Um cidadão português que tenha acompanhado nos últimos meses as dificuldades do Serviço Nacional de Saúde (SNS), terá tirado por esta altura as suas próprias conclusões. Se no que se refere ao motivo as convicções poderão divergir - seja de que se tratam de problemas isolados ou de sintomas de um problema maior; seja de que a formação é inadequada em termos de número de profissionais, ou de que consistem em lutas sindicais por melhores salários - no que se refere às consequências directas na sua vida, receio que as conclusões caminhem progressivamente no sentido da unanimidade.
Nos últimos meses tivemos ampla cobertura mediática sobre as dificuldades em compor equipas de urgência de Ginecologia e Obstetrícia e sobre a recusa dos médicos em ultrapassar o limite legal de 150 horas de trabalho extraordinário, resultando no múltiplo encerramento de serviços de urgência e maternidades, bem como no constrangimento dos hospitais que se mantiveram abertos.
A somar a estes problemas, esta semana temos a notícia de que cerca de 400 (cerca de 20%) das vagas para formação de novos médicos especialistas não foram ocupadas (apesar de, no início do concurso, o número de candidatos ser superior ao número de vagas) e que este problema é especialmente relevante no que toca à especialidade de Medicina Interna, com quase de 60% das vagas vazias, tratando-se esta da especialidade responsável pelo atendimento à maioria dos doente que recorrem aos serviços de urgência.
Para contextualização, o número de vagas vazias em 2021 foi de 50 e em 2022 de 161. Segundo o relatório da OCDE Health at a Glance: Europe 2022, a média real de médicos em actividade em Portugal (descontando os médicos internos em formação e os cerca de 30% de inscritos na Ordem dos Médicos não praticantes) situa-se nos cerca de 3,85 por 1000 habitantes, próximo da média da OCDE de 4,0.
Contudo, os dados da Ordem dos Médicos (Estatísticas 2022) em conjunto com os dados do portal para a transparência do SNS mostram que apenas cerca de metade dos médicos inscritos trabalham efectivamente no SNS.
Da minha experiência, no SNS desde Janeiro de 2013, nenhum destes problemas é novo nem desconhecido.

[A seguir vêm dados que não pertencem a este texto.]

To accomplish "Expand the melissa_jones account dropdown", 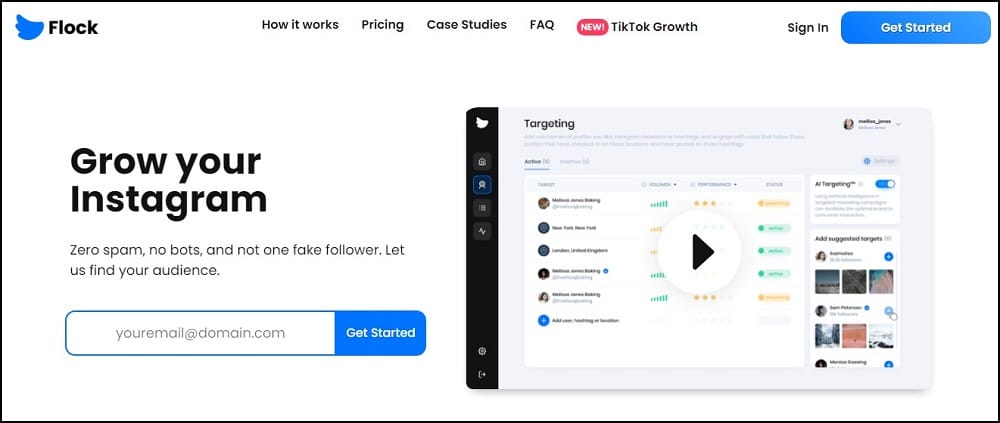I will pos(898,124).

Nos últimos 10 anos, assisti ao evoluir de um ciclo vicioso em que piores condições de trabalho resultam em menor capacidade do SNS em atrair e reter profissionais, o que, por sua vez, conduz a sobrecarga das equipas e consequente deteriorização das condições de trabalho.
No mesmo período, um segundo ciclo veio a desenvolver-se: a crescente necessidade de os cidadãos procurarem uma alternativa ao SNS, que resulta numa menor vontade de o financiar e de apoiar medidas políticas que efectivamente resolvam os seus problemas - como a dificuldade em atrair e reter profissionais.

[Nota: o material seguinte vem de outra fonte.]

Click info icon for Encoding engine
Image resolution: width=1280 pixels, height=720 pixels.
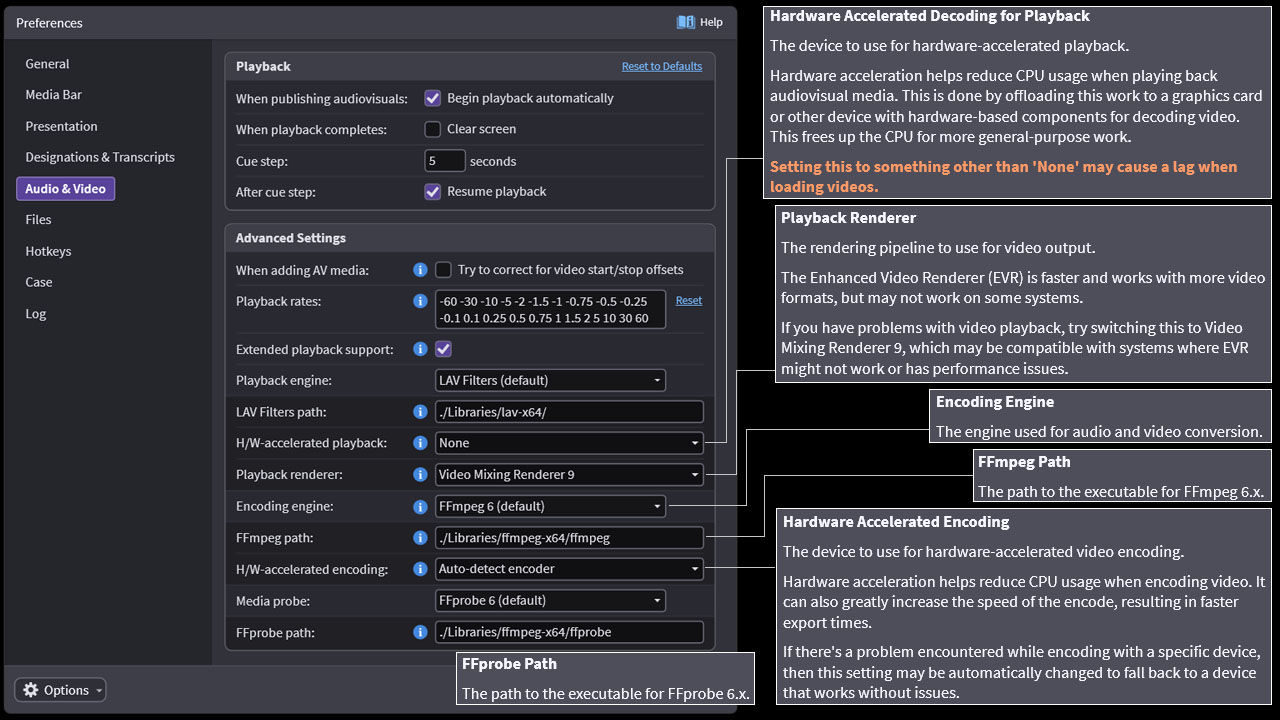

Os profissionais de saúde (tal como os de qualquer outra profissão) gostam de ouvir dizer que são quem mantém as instituições que defendem a funcionar. Que são eles que dão vida ao SNS, compondo no seu conjunto o factor mais importante para a sua existência. Infelizmente, esta percepção dos próprios não é verdadeira - sendo imprescindíveis ao funcionamento do SNS, a sua própria existência depende da percepção da população em geral de que o SNS tem sentido e de que deve existir.
Se o SNS mantiver o rumo actual de sucessivos problemas e restrições na resposta às necessidades dos cidadãos, obrigando-os a procurar outras soluções, é provável que a sua vontade em financiar e manter o SNS de pé, se torne progressivamente menor, condenando-o a desaparecer.